Source information —
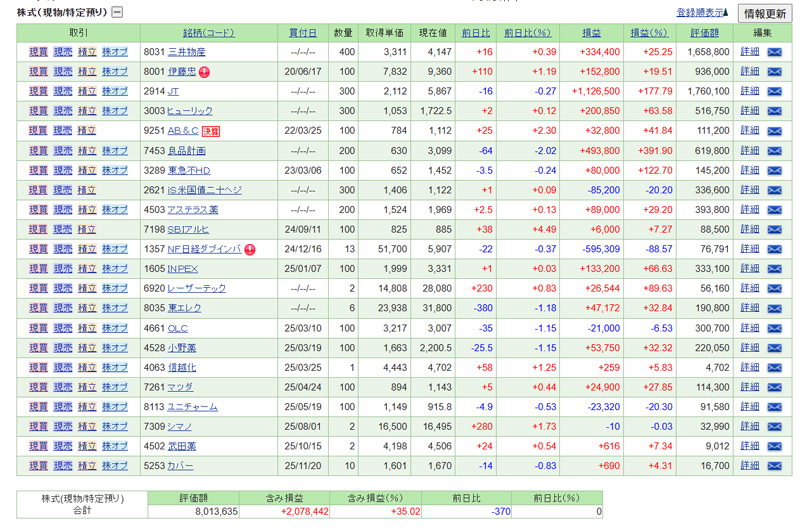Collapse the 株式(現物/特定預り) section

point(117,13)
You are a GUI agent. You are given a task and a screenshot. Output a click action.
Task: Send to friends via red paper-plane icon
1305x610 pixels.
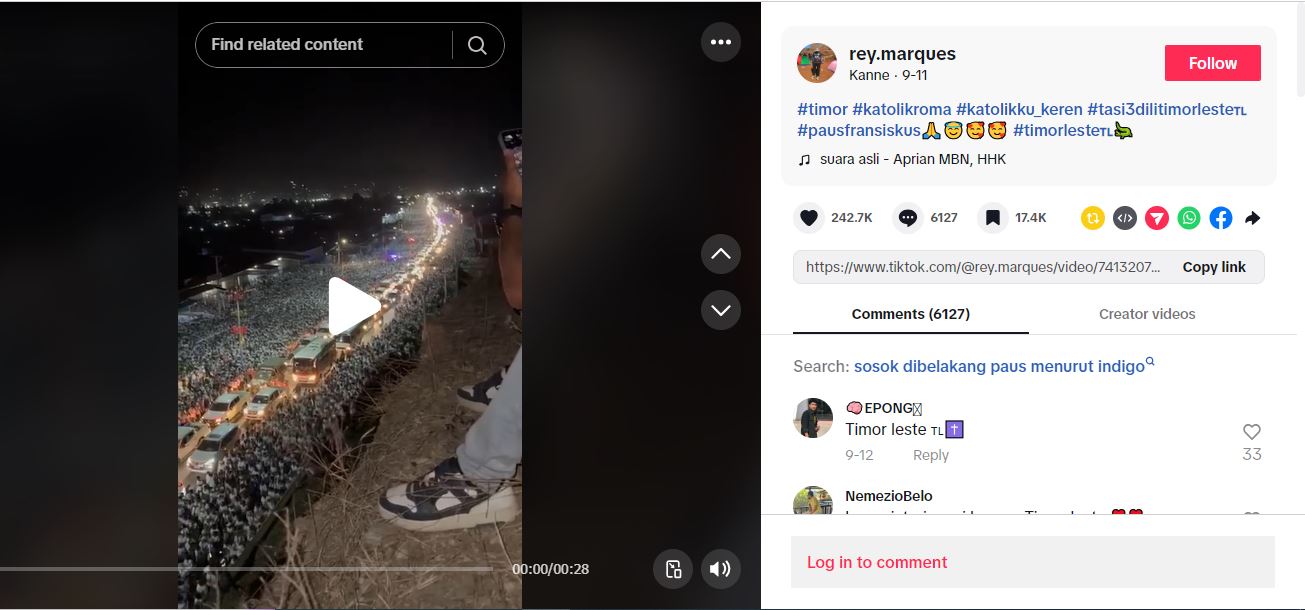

What this task involves — Each line from the one that contains "You are a GUI" through the end of the records should be restated exactly; include both end lines and leave any pictures out.

Response —
You are a GUI agent. You are given a task and a screenshot. Output a click action.
Task: Send to friends via red paper-plane icon
1305x610 pixels.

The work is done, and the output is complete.